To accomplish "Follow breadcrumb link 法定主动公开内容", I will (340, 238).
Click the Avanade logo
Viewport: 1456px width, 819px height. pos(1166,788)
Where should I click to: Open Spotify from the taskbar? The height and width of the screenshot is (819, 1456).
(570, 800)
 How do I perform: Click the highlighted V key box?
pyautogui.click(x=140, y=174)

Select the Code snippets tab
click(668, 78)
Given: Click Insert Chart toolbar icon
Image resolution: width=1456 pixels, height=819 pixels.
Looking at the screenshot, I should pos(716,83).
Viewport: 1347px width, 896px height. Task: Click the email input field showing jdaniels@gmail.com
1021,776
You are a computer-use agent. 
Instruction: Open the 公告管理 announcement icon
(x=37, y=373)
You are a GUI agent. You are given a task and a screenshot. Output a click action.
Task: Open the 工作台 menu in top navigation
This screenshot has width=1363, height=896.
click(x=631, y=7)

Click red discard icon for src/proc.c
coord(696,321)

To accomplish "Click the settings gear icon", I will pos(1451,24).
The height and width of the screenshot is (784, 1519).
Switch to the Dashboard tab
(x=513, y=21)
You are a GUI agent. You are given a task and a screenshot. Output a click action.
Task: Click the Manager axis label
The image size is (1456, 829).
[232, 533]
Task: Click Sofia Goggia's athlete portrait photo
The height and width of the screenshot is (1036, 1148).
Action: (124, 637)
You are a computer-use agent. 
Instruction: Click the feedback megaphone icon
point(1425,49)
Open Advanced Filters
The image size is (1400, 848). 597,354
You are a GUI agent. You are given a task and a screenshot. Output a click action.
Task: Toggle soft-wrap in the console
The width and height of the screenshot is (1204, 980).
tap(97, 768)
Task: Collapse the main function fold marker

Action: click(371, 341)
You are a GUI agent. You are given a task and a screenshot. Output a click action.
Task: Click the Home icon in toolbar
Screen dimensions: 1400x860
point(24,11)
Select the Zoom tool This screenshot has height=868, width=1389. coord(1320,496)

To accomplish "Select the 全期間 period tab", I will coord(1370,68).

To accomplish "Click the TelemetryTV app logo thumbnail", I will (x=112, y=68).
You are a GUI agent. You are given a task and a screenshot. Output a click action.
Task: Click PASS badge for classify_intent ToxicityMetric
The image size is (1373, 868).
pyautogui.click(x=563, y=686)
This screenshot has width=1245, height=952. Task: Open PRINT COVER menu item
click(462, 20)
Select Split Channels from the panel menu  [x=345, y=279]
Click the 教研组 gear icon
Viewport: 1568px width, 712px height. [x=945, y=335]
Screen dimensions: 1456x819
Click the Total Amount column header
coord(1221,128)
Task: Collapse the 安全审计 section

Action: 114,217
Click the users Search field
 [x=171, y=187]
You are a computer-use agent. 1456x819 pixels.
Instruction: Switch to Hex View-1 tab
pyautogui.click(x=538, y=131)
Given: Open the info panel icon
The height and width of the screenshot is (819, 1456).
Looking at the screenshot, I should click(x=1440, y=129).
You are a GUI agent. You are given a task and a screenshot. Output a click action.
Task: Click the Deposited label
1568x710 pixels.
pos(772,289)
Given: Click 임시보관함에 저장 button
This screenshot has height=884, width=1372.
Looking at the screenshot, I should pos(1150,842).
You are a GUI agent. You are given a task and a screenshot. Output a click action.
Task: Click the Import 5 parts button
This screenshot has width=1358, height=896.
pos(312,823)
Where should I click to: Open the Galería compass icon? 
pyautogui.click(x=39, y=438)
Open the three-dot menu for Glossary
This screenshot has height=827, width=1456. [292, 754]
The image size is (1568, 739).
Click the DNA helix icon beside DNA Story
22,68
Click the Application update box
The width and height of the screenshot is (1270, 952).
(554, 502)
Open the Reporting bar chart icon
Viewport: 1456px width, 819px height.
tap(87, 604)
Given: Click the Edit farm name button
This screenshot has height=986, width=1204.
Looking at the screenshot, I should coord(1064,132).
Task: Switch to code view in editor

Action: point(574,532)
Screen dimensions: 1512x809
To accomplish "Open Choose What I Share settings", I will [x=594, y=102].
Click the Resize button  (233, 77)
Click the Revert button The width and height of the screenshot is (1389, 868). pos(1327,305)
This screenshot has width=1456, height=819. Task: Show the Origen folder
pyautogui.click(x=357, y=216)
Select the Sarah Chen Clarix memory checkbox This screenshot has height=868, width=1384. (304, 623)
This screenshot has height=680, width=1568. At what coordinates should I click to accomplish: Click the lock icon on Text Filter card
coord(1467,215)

Problem details. Your task is to repeat each line of the material exactly.

Answer to this problem.
To accomplish "Follow breadcrumb link 法定主动公开内容", I will (340, 238).
Click the Avanade logo
Viewport: 1456px width, 819px height. pos(1166,788)
Where should I click to: Open Spotify from the taskbar? The height and width of the screenshot is (819, 1456).
(570, 800)
 How do I perform: Click the highlighted V key box?
pyautogui.click(x=140, y=174)

Select the Code snippets tab
click(668, 78)
Given: Click Insert Chart toolbar icon
Image resolution: width=1456 pixels, height=819 pixels.
Looking at the screenshot, I should pos(716,83).
Viewport: 1347px width, 896px height. Task: Click the email input field showing jdaniels@gmail.com
1021,776
You are a computer-use agent. 
Instruction: Open the 公告管理 announcement icon
(x=37, y=373)
You are a GUI agent. You are given a task and a screenshot. Output a click action.
Task: Open the 工作台 menu in top navigation
This screenshot has width=1363, height=896.
click(x=631, y=7)

Click red discard icon for src/proc.c
coord(696,321)

To accomplish "Click the settings gear icon", I will pos(1451,24).
The height and width of the screenshot is (784, 1519).
Switch to the Dashboard tab
(x=513, y=21)
You are a GUI agent. You are given a task and a screenshot. Output a click action.
Task: Click the Manager axis label
The image size is (1456, 829).
[232, 533]
Task: Click Sofia Goggia's athlete portrait photo
The height and width of the screenshot is (1036, 1148).
Action: (124, 637)
You are a computer-use agent. 
Instruction: Click the feedback megaphone icon
point(1425,49)
Open Advanced Filters
The image size is (1400, 848). 597,354
You are a GUI agent. You are given a task and a screenshot. Output a click action.
Task: Toggle soft-wrap in the console
The width and height of the screenshot is (1204, 980).
tap(97, 768)
Task: Collapse the main function fold marker

Action: click(371, 341)
You are a GUI agent. You are given a task and a screenshot. Output a click action.
Task: Click the Home icon in toolbar
Screen dimensions: 1400x860
point(24,11)
Select the Zoom tool This screenshot has height=868, width=1389. coord(1320,496)

To accomplish "Select the 全期間 period tab", I will coord(1370,68).

To accomplish "Click the TelemetryTV app logo thumbnail", I will (x=112, y=68).
You are a GUI agent. You are given a task and a screenshot. Output a click action.
Task: Click PASS badge for classify_intent ToxicityMetric
The image size is (1373, 868).
pyautogui.click(x=563, y=686)
This screenshot has width=1245, height=952. Task: Open PRINT COVER menu item
click(462, 20)
Select Split Channels from the panel menu  [x=345, y=279]
Click the 教研组 gear icon
Viewport: 1568px width, 712px height. [x=945, y=335]
Screen dimensions: 1456x819
Click the Total Amount column header
coord(1221,128)
Task: Collapse the 安全审计 section

Action: 114,217
Click the users Search field
 [x=171, y=187]
You are a computer-use agent. 1456x819 pixels.
Instruction: Switch to Hex View-1 tab
pyautogui.click(x=538, y=131)
Given: Open the info panel icon
The height and width of the screenshot is (819, 1456).
Looking at the screenshot, I should click(x=1440, y=129).
You are a GUI agent. You are given a task and a screenshot. Output a click action.
Task: Click the Deposited label
1568x710 pixels.
pos(772,289)
Given: Click 임시보관함에 저장 button
This screenshot has height=884, width=1372.
Looking at the screenshot, I should pos(1150,842).
You are a GUI agent. You are given a task and a screenshot. Output a click action.
Task: Click the Import 5 parts button
This screenshot has width=1358, height=896.
pos(312,823)
Where should I click to: Open the Galería compass icon? 
pyautogui.click(x=39, y=438)
Open the three-dot menu for Glossary
This screenshot has height=827, width=1456. [292, 754]
The image size is (1568, 739).
Click the DNA helix icon beside DNA Story
22,68
Click the Application update box
The width and height of the screenshot is (1270, 952).
(554, 502)
Open the Reporting bar chart icon
Viewport: 1456px width, 819px height.
tap(87, 604)
Given: Click the Edit farm name button
This screenshot has height=986, width=1204.
Looking at the screenshot, I should coord(1064,132).
Task: Switch to code view in editor

Action: point(574,532)
Screen dimensions: 1512x809
To accomplish "Open Choose What I Share settings", I will [x=594, y=102].
Click the Resize button  (233, 77)
Click the Revert button The width and height of the screenshot is (1389, 868). pos(1327,305)
This screenshot has width=1456, height=819. Task: Show the Origen folder
pyautogui.click(x=357, y=216)
Select the Sarah Chen Clarix memory checkbox This screenshot has height=868, width=1384. (304, 623)
This screenshot has height=680, width=1568. At what coordinates should I click to accomplish: Click the lock icon on Text Filter card
coord(1467,215)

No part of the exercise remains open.